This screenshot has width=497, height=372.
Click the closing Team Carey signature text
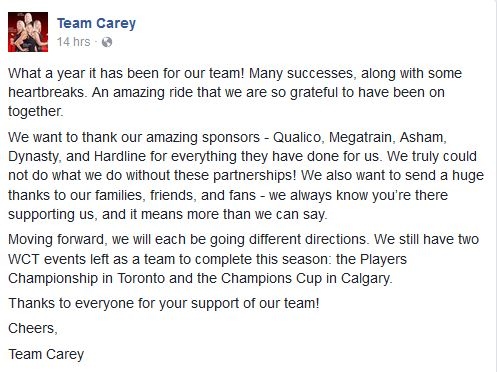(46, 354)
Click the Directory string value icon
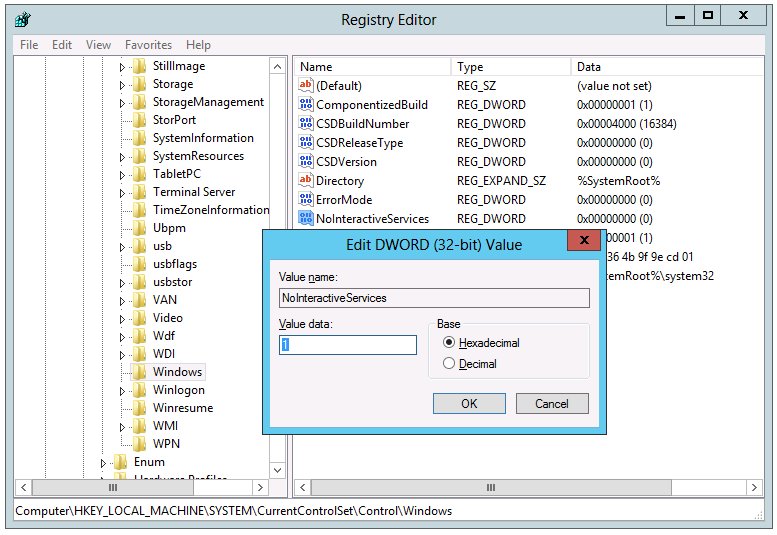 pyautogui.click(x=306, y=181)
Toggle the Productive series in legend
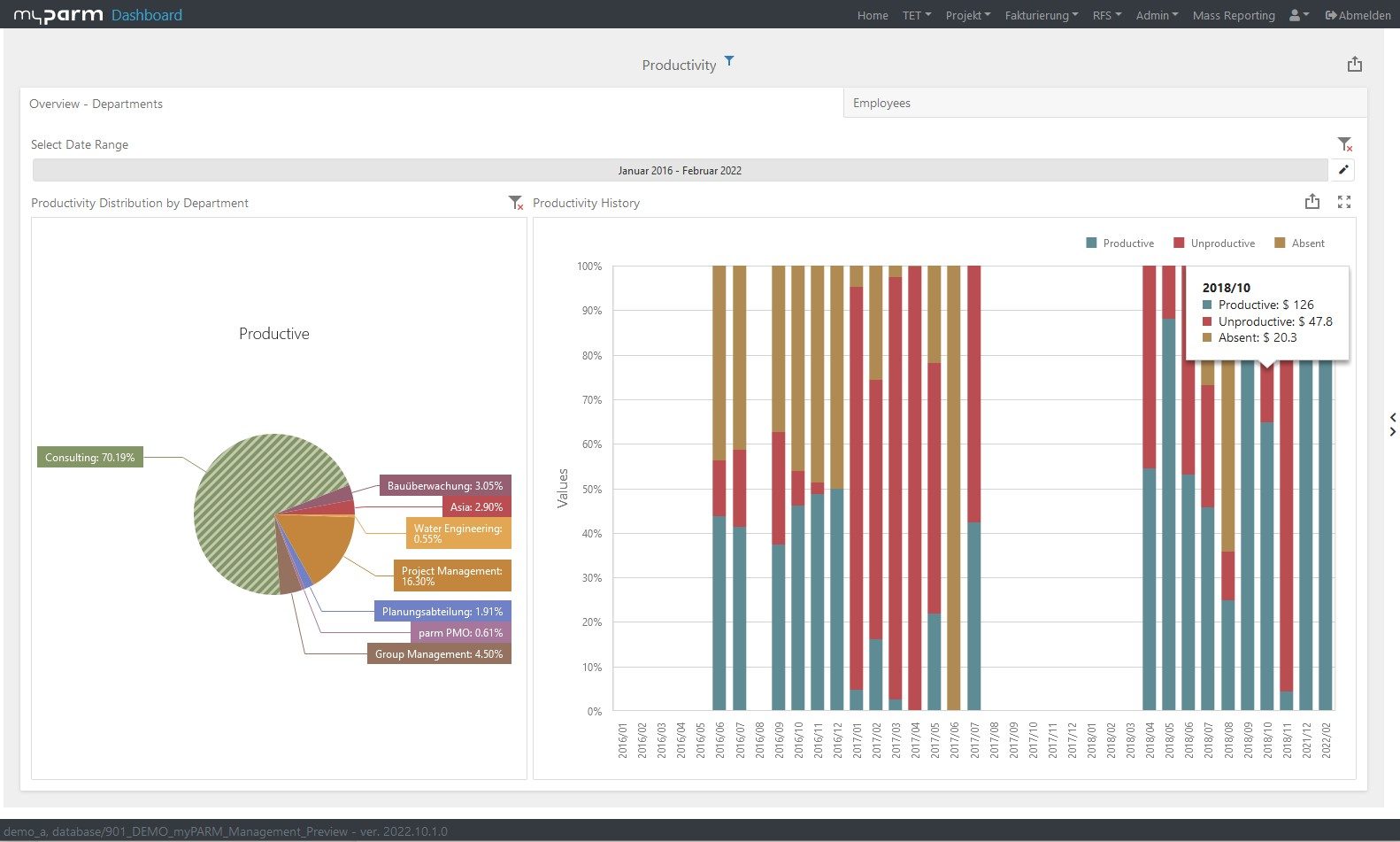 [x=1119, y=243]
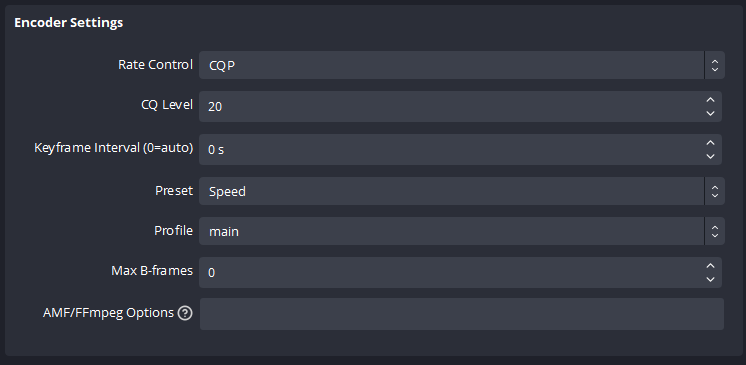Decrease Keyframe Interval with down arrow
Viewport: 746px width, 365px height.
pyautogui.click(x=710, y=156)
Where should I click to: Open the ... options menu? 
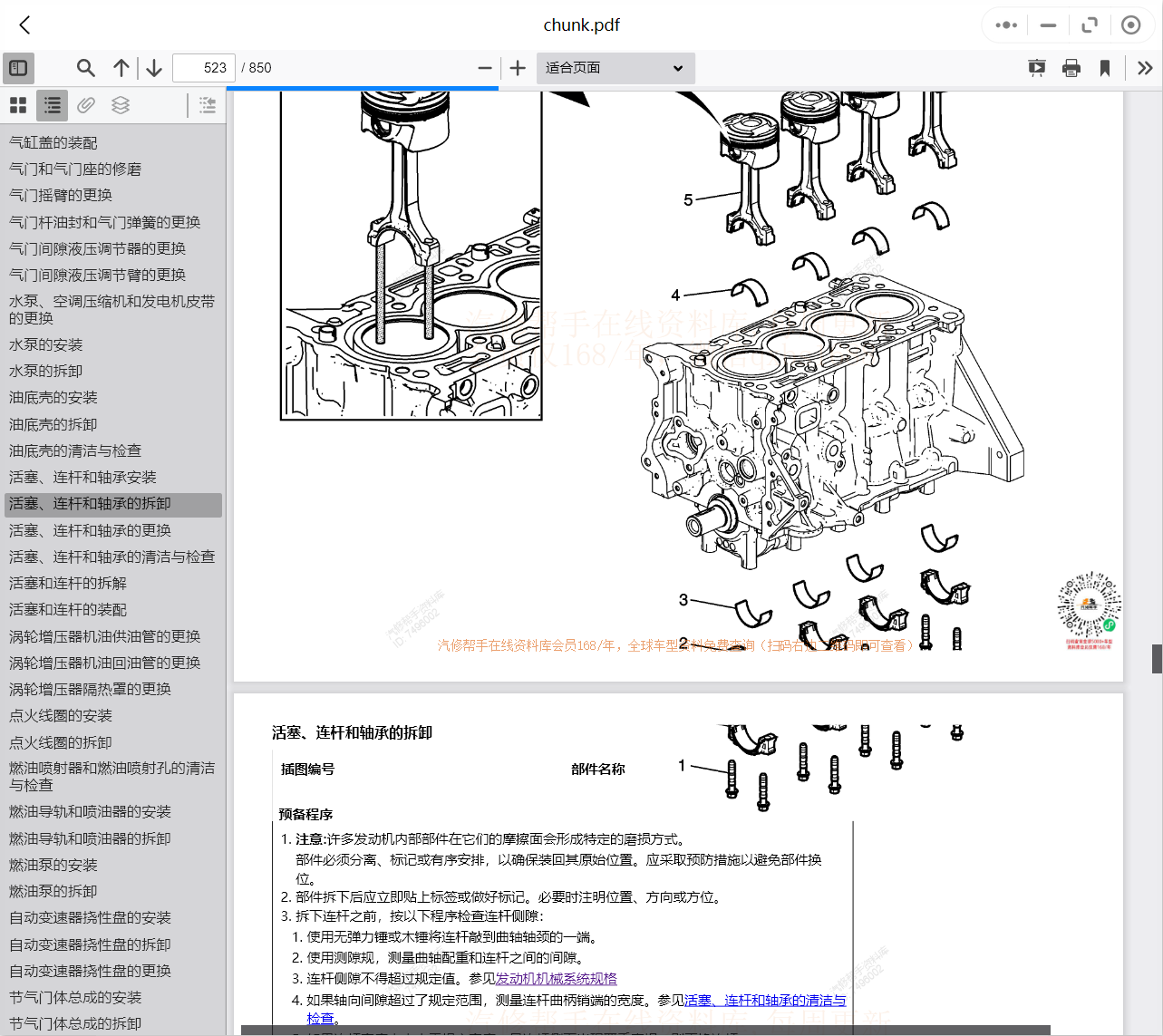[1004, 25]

------------------------------------

* **Request**
Please rewrite all the rows above, changing "Toggle" to "Switch" and keeping everything else the same. Leave out the pictures.

* **Task answer**
This screenshot has width=497, height=372.
Click the closing Team Carey signature text
(46, 354)
Click the Directory string value icon
 pyautogui.click(x=306, y=181)
Switch the Productive series in legend
 [x=1119, y=243]
Decrease Keyframe Interval with down arrow
Viewport: 746px width, 365px height.
pyautogui.click(x=710, y=156)
Where should I click to: Open the ... options menu? 
[1004, 25]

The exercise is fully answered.